The value of an alliance between the campus and the community is supported by positive results obtained by several comprehensive community efforts to reduce alcohol consumption and its consequences among both youth and adults. Examples include (1) Communities Mobilizing for Change, which succeeded in reducing alcohol sales to minors; (2) the Massachusetts Saving Lives Program, which accomplished relative declines in alcohol-related fatal crashes involving drivers ages 16 to 25; and (3) the Community Prevention Trials Program, which reduced drinking-driving crashes, alcohol-related assault, and alcohol sales to minors.
Promising Strategies That Require Research. These strategies make sense intuitively or show theoretical promise, but more comprehensive evaluation is needed to test their usefulness in reducing the consequences of student drinking. They include more consistent enforcement of campus alcohol regulations and increasing the severity of penalties for violating them, regulating happy hours, enhancing awareness of personal liability for alcohol-related harm to others, establishing alcohol-free dormitories, restricting or eliminating alcohol-industry sponsorship of student events while promoting alcohol-free student activities, and conducting social norms campaigns to correct exaggerated estimates of the overall level of drinking among the student body.

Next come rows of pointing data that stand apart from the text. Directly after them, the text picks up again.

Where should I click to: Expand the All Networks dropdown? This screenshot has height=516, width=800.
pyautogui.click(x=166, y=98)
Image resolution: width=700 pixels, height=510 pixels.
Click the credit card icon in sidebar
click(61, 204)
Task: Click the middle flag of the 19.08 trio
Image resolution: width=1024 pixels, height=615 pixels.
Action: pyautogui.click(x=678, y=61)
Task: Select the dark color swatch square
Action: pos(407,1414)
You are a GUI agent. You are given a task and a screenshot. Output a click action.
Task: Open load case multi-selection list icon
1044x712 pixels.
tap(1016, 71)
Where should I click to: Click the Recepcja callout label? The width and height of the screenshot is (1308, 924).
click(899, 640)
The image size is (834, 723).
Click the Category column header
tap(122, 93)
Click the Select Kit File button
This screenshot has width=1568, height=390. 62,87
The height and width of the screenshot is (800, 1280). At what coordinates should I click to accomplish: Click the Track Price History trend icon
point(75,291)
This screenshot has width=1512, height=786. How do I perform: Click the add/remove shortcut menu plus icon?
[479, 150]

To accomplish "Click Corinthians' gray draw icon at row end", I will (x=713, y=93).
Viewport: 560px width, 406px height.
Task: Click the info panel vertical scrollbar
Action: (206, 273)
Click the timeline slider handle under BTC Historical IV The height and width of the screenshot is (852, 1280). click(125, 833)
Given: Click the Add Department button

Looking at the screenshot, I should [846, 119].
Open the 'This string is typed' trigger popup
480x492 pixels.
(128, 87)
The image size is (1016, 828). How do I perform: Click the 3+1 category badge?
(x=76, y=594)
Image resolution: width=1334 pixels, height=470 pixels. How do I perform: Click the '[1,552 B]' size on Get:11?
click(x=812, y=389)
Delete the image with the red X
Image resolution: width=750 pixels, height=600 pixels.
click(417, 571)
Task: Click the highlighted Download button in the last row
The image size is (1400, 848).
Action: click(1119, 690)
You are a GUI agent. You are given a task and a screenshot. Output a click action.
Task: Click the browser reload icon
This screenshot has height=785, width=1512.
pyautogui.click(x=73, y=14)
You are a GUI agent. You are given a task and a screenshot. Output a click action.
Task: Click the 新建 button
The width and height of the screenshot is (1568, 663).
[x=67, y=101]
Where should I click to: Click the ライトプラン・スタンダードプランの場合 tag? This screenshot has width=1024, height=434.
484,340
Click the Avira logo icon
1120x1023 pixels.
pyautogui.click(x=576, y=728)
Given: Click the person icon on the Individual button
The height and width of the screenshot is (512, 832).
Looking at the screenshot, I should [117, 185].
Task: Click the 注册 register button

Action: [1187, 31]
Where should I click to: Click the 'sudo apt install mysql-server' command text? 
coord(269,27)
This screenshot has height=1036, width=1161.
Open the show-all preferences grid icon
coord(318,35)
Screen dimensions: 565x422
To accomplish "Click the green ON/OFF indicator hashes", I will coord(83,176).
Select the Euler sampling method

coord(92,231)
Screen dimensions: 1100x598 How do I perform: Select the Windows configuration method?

The leadership of college presidents and school administrators is crucial to develop appropriate plans, supervise the integration of policies pertaining to different aspects of student life, and ensure consistent enforcement of drinking-related policies. Because the effectiveness of a particular strategy depends on individual campus characteristics, school administrators must determine the nature and scope of drinking and related problems on their campuses before undertaking prevention planning. A strong research base also is necessary to define realistic program objectives and maximize the use of resources, thereby increasing the likelihood of program effectiveness. Progress should be evaluated with the help of the research community, and the results should be publicized to ensure the continuation of successful programs and to add to the existing knowledge base.